╭─ 出典

祖母の旅立ちと沖縄戦前後
家族より御真影を守る
評価は変われど一生懸命に
私事で恐縮だが、先日母方の祖母が亡くなった。105歳であった。祖母は明治41年旧羽地村(現在の名護市)生まれ。戦前の沖縄女子師範学校を卒業した後、約半世紀、戦前戦後を通じて小学校で教鞭をとった。
小学生の頃は、やんばる(沖縄本島北部地域)一の秀才と言われ、進学に反対する親を説得するために学校の先生が何度も家に足を運んだそうだ。師範学校は官費、すなわち、授業料その他は無料である。先生は「入学したらお祝いに米一俵もらえるから」と説明したそうだが、貧しいやんばる地域の農家では、一時的なお米一俵より働き手のほうが大切だと言ってなかなか許してくれなかった。
先日、宮崎駿の「風立ちぬ」を観て思い出したことがある。祖母が女子師範学校生の時に修学旅行で東京に行ったのが関東大震災の翌年で、その頃はまだ川縁に震災で亡くなった多くの人たちの亡骸が積まれたままの状態だったそうである。
だいぶ前に亡くなった祖父は堀越次郎と同じ年生まれ、祖母はその(映画での)恋人菜穂子とおそらく同じである。私はあの映画を、祖父や祖母が生きた時代として観ていた。
ジブリの「風立ちぬ」には、賛否両論、様々な評価があるようだが、私には、地域も職業も異なっているとはいえ、祖父母の生き様が重なって見えるような気がした。

╰─
╭─ 入力データ

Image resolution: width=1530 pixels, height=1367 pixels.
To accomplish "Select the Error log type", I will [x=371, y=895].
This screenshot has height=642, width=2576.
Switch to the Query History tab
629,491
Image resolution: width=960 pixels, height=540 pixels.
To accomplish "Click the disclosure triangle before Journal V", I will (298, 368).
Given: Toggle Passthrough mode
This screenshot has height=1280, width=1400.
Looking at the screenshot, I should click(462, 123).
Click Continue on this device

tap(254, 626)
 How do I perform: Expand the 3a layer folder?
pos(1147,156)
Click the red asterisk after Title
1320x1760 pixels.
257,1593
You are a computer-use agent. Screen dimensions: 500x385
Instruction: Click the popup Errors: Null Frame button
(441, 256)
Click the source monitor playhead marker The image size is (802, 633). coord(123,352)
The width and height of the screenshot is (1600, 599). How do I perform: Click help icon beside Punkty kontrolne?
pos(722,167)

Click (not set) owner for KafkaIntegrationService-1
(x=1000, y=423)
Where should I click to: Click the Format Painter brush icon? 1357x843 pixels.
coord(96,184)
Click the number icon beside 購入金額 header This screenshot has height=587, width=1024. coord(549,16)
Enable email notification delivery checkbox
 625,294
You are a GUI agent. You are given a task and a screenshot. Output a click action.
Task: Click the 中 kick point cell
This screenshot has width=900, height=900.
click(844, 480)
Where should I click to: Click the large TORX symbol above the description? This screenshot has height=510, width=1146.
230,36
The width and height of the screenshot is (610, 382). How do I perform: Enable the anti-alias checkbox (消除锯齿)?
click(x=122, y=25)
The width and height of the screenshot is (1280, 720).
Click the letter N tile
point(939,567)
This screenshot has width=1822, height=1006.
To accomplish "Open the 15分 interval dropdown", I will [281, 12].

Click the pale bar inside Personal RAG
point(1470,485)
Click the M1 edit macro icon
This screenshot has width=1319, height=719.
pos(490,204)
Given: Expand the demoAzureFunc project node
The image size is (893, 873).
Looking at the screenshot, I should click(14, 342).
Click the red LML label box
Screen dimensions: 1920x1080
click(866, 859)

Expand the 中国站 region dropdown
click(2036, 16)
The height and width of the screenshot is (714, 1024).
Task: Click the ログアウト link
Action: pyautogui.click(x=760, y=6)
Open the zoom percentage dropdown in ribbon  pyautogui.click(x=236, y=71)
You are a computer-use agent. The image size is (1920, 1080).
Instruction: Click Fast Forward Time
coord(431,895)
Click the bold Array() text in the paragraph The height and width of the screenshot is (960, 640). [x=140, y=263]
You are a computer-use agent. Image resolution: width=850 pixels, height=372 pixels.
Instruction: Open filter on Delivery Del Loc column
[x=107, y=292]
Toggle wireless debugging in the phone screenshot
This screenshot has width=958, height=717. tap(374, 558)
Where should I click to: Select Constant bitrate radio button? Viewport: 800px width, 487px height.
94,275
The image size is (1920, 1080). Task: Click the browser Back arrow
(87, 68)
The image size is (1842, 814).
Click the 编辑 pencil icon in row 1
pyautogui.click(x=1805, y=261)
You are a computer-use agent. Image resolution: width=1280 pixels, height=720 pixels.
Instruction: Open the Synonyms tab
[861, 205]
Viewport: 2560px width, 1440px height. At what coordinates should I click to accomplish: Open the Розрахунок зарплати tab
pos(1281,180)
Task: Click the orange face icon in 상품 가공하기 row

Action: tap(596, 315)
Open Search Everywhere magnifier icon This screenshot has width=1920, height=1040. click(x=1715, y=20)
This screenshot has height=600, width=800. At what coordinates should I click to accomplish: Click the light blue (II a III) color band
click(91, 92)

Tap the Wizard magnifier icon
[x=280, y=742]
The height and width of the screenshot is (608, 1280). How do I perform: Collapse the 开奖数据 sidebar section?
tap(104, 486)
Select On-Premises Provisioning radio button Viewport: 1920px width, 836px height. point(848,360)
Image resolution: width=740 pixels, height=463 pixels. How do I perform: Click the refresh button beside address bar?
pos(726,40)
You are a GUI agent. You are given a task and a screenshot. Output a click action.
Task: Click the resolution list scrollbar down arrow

╰─

目的 A
出典の文章によると、祖母の親が師範学校への進学になかなか同意しなかったのはなぜですか。一、二文で説明してください。
目的 B
入力データのうち、「Enable email notification delivery checkbox」を含む行から「click(x=122, y=25)」を含む行まで（両端を含む）を、「screenshot」をすべて「screen capture」に置き換えて書き直してください。ほかの箇所は変えず、該当する行のみを示してください。

解答 A
貧しいやんばる地域の農家では、入学祝いとしてもらえる一時的な米一俵よりも、働き手のほうが大切だと考えられていたからです。

解答 B
Enable email notification delivery checkbox
 625,294
You are a GUI agent. You are given a task and a screen capture. Output a click action.
Task: Click the 中 kick point cell
This screen capture has width=900, height=900.
click(844, 480)
Where should I click to: Click the large TORX symbol above the description? This screen capture has height=510, width=1146.
230,36
The width and height of the screen capture is (610, 382). How do I perform: Enable the anti-alias checkbox (消除锯齿)?
click(x=122, y=25)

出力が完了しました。